Eateries’ grade suit vs. ‘C’ity

Forty restaurant owners yesterday slapped the city with a $150 million lawsuit, calling the Health Department grading system unconstitutional and an unfair tax on small businesses.

“The health inspector, following guidelines of the health code, creates a revenue scheme for the city of New York in a confusing manner to extract monies through the issuance of violations on hardworking mom-and-pop stores trying to make a living,” the Manhattan Supreme Court suit states.

The restaurateurs, including Stephen and Rosetta Lawless, who have run the Shamrock Inn in The Bronx for 17 years, claim the fines are unconstitutional because the mayor used administrative fiat to enact the code instead of going through the City Council.

Further, the suit claims, the system is unfair because it is imposed in a selective and inconsistent manner.

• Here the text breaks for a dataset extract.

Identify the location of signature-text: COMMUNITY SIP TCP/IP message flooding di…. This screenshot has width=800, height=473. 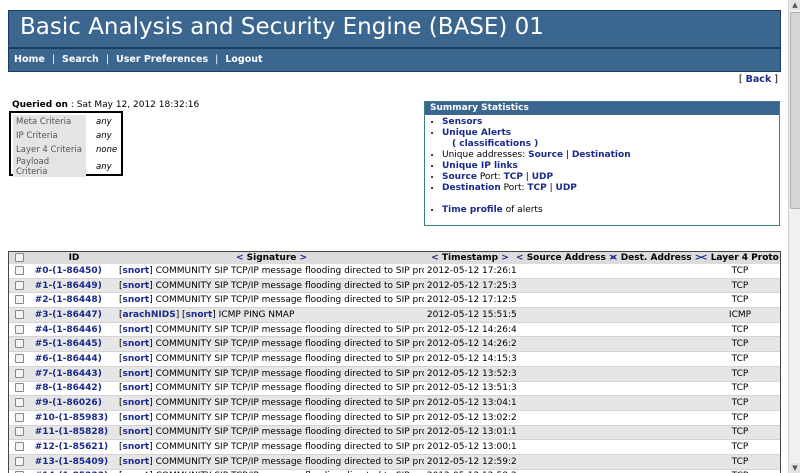
(290, 448). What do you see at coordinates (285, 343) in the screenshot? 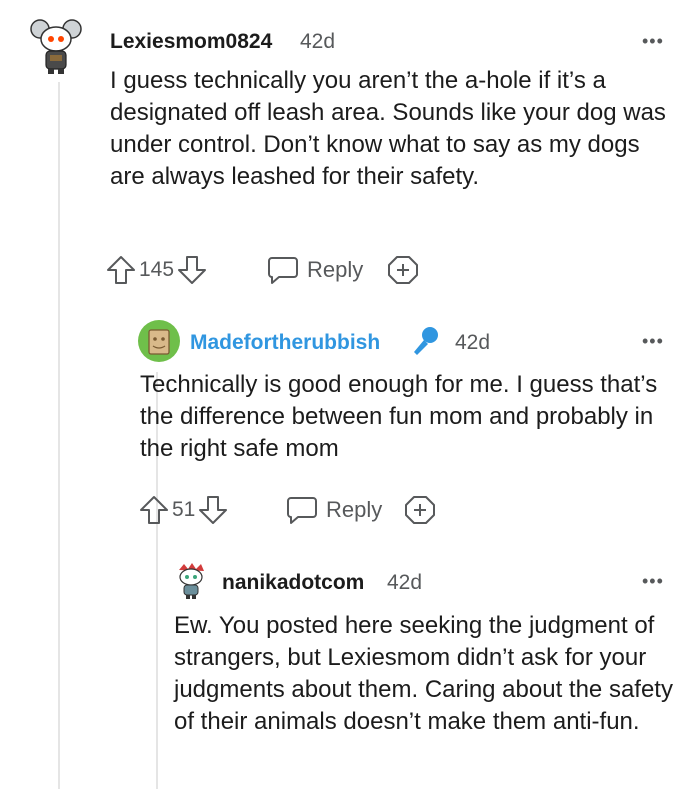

Stephen Lawless noted in the court filing that one inspector told him to store his eggs on the top shelf of a refrigerator while another said they should be placed on a lower level. “I have been going through hell and back with the board of health,” Lawless huffed in the suit.

The Post exclusively reported yesterday that the department was issuing nitpicky violations unrelated to food quality.“Inspectors have been very oppressive against all restaurants,” he argued. The fines are especially crippling for Bronx business owners who already face a difficult economic climate, he added.

A whopping 32 percent of last year’s summonses were issued for a miscellaneous category that includes dimly lit light bulbs and improper labeling.

Neil Grimaldi, the attorney representing the eateries in the suit, said that although his clients are all located in The Bronx, the problem is citywide.

Grimaldi said his clients, including Egidio Sementilli of the Italian joint Mamma Lucia in Locust Point, were inspired to file suit after the beverage industry won a challenge to the mayor’s soda ban.

A spokeswoman for the city’s Law Department called the suit a “rambling, scattershot attack on the city’s regulation of food-service establishments,” and noted that “the grading program has led to cleaner kitchens, with more than 80 percent now earning A grades.”